6 Die Beklagte beantragt,
die Revision zurückzuweisen.
7 Sie hält das angefochtene Urteil für zutreffend. § 27 SGB III gehe typisierend davon aus, dass Mitglieder des Vorstands einer AG grundsätzlich versicherungspflichtige Beschäftigte seien. Für eine Überprüfung im Einzelfall, ob eine versicherungspflichtige Beschäftigung vorliege oder eine selbstständige Tätigkeit bleibe daher kein Raum.
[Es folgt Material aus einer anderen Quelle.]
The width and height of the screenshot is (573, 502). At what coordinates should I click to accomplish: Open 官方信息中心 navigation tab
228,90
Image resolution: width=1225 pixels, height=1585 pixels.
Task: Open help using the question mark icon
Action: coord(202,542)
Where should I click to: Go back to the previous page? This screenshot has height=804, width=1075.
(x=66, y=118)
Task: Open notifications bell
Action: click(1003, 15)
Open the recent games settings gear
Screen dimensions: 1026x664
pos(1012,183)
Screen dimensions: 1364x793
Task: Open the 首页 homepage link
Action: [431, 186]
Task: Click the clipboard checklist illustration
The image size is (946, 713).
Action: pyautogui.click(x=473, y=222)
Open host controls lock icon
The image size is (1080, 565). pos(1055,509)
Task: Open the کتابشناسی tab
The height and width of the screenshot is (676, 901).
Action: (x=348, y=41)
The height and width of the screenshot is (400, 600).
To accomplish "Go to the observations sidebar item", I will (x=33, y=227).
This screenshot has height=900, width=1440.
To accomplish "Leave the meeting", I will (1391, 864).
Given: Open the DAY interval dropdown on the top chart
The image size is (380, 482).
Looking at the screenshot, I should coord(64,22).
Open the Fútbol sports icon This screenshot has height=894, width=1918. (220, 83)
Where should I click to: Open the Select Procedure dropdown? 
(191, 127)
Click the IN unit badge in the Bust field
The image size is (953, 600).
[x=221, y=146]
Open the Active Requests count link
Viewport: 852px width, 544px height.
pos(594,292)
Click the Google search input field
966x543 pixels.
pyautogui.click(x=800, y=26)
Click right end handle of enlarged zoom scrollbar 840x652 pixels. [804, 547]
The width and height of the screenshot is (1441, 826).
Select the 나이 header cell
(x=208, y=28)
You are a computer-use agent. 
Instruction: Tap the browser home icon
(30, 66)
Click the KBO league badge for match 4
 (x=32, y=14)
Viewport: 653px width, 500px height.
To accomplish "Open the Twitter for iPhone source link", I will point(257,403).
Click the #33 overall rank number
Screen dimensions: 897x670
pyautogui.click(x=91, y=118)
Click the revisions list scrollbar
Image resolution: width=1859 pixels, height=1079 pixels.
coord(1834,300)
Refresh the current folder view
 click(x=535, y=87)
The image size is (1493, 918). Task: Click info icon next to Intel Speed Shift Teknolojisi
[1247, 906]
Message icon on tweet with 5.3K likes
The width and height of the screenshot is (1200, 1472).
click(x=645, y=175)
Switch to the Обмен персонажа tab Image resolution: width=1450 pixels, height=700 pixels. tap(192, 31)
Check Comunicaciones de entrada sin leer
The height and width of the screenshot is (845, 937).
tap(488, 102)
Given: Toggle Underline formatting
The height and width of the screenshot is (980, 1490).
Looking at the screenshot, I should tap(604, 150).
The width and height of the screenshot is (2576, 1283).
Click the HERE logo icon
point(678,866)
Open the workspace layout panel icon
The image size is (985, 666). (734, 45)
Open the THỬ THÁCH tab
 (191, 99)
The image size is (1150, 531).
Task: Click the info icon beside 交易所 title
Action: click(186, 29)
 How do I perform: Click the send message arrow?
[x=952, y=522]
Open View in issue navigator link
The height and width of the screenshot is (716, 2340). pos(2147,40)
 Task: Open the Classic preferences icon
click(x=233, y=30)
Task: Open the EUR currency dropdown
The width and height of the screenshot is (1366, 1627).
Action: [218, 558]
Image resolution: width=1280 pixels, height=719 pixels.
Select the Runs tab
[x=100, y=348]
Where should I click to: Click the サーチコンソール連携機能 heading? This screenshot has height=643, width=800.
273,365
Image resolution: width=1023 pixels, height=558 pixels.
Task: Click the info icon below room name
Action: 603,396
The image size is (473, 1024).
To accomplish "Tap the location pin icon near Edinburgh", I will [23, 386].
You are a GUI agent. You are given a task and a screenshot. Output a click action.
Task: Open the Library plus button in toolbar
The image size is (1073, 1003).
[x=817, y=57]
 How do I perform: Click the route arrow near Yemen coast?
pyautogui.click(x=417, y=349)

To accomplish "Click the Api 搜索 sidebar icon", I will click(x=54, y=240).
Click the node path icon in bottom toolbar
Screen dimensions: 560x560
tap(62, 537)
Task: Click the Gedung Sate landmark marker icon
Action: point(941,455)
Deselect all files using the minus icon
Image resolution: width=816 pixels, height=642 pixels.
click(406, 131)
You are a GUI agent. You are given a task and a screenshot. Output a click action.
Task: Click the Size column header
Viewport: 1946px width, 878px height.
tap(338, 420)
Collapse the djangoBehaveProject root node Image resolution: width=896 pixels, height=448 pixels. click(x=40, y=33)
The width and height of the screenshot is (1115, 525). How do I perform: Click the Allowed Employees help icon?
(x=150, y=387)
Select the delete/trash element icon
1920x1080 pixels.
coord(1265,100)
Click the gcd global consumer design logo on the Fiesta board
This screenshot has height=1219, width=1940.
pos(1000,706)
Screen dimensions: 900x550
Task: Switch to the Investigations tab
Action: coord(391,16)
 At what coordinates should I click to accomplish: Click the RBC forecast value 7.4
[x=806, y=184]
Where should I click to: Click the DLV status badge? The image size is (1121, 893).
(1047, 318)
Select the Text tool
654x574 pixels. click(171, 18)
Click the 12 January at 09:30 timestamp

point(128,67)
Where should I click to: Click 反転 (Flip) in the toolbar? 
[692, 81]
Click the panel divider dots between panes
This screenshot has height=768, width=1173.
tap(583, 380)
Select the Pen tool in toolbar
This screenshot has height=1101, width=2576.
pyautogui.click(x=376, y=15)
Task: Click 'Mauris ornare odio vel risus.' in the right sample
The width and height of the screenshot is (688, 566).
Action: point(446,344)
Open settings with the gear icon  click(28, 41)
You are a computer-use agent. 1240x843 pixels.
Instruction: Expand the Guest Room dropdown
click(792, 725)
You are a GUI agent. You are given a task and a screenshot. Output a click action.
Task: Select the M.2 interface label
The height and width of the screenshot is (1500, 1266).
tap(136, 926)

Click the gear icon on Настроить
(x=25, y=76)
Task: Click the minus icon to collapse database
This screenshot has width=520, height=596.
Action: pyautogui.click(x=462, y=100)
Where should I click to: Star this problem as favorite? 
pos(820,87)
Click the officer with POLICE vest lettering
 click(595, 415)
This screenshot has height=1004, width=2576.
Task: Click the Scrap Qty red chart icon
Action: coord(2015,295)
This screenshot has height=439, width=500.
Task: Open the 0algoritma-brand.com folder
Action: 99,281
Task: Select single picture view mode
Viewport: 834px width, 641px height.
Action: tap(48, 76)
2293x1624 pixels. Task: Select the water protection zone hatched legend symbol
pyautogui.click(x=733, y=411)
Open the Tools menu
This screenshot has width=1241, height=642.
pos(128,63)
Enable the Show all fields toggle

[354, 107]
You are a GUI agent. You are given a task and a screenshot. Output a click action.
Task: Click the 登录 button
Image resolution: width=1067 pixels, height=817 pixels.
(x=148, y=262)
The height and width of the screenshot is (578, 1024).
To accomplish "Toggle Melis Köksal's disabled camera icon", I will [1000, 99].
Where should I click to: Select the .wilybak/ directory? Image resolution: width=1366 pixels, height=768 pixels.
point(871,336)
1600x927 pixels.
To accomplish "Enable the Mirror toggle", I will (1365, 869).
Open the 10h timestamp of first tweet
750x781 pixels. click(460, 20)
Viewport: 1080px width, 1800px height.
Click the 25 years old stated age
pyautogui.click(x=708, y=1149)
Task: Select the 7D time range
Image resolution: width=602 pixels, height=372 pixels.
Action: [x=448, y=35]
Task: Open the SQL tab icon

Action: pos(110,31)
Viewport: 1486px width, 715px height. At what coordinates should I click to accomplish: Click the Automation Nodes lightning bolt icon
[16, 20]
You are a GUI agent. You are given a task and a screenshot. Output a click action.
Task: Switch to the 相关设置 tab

Andernfalls wäre die gesonderte Regelung in § 27 SGB III nicht notwendig gewesen, da dann eine Abgrenzung der Tätigkeit ähnlich wie beim GmbH-Geschäftsführer erfolgen könne.
Gründe
8 Die Revision des Klägers ist unbegründet. Zutreffend hat das LSG die Berufung gegen das die Klage abweisende Urteil des Sozialgerichts (SG) zurückgewiesen. Der Bescheid der Beklagten vom in der Gestalt des Widerspruchsbescheides vom ist rechtmäßig. Der Kläger ist nicht nach dem Recht der Arbeitslosenversicherung versicherungspflichtig.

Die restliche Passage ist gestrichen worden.